* **YOUR OBJECTIVE**
In the records below, find the line that contains "Task: Click the Storage size info icon" and the line that contains "Task: Click the dashboard". Set down exactly those lines and every line between them, and nothing more.

* **INPUT MATERIAL**

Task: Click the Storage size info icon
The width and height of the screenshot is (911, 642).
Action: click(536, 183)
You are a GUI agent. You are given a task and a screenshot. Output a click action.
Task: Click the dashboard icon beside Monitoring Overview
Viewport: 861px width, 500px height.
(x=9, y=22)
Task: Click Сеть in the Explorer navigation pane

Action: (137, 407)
...
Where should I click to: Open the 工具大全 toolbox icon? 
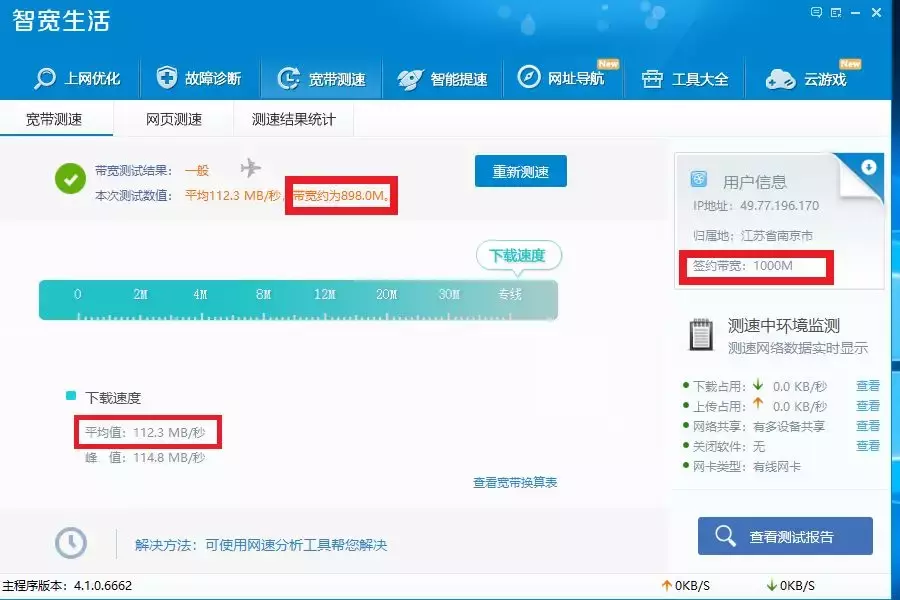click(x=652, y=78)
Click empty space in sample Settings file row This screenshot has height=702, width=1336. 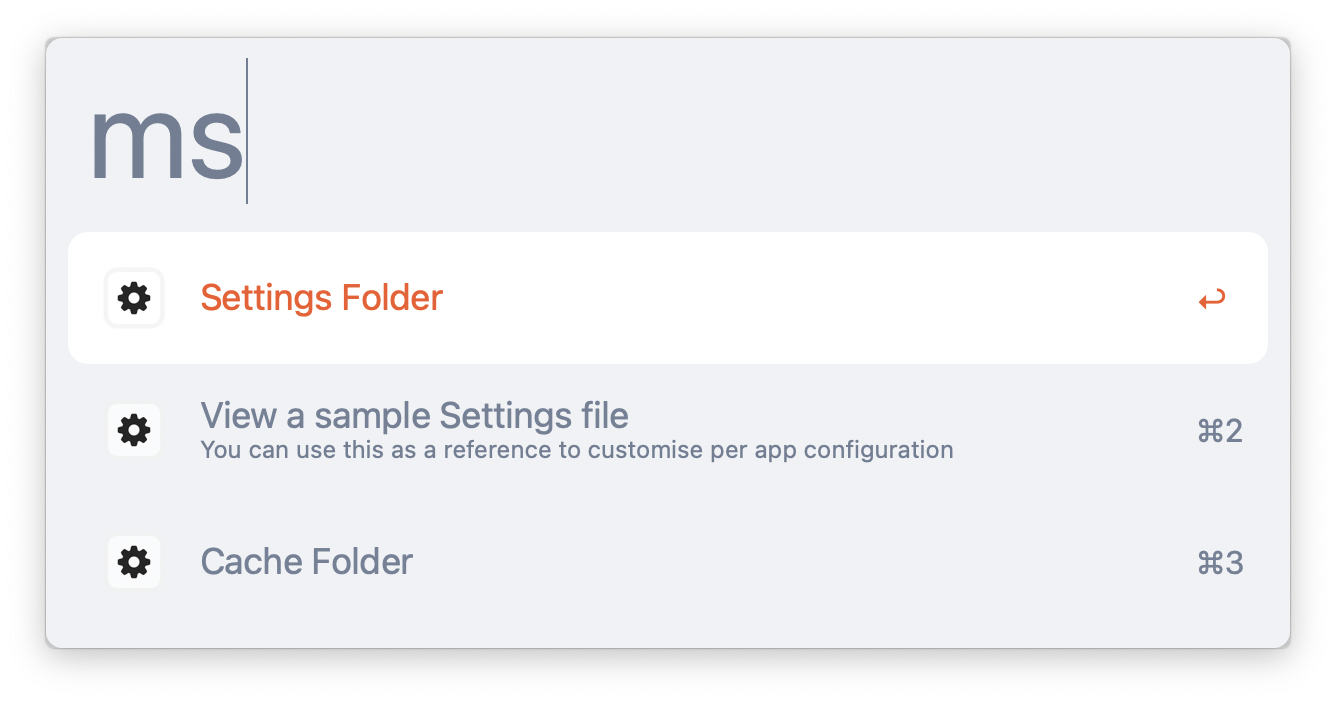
--
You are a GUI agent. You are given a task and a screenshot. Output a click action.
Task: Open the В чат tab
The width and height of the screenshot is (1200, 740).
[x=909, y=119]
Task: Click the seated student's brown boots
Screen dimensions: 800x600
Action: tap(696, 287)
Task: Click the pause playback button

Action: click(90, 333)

* **RESULT OF THE TASK**
Task: Click the Storage size info icon
The width and height of the screenshot is (911, 642).
Action: click(536, 183)
You are a GUI agent. You are given a task and a screenshot. Output a click action.
Task: Click the dashboard icon beside Monitoring Overview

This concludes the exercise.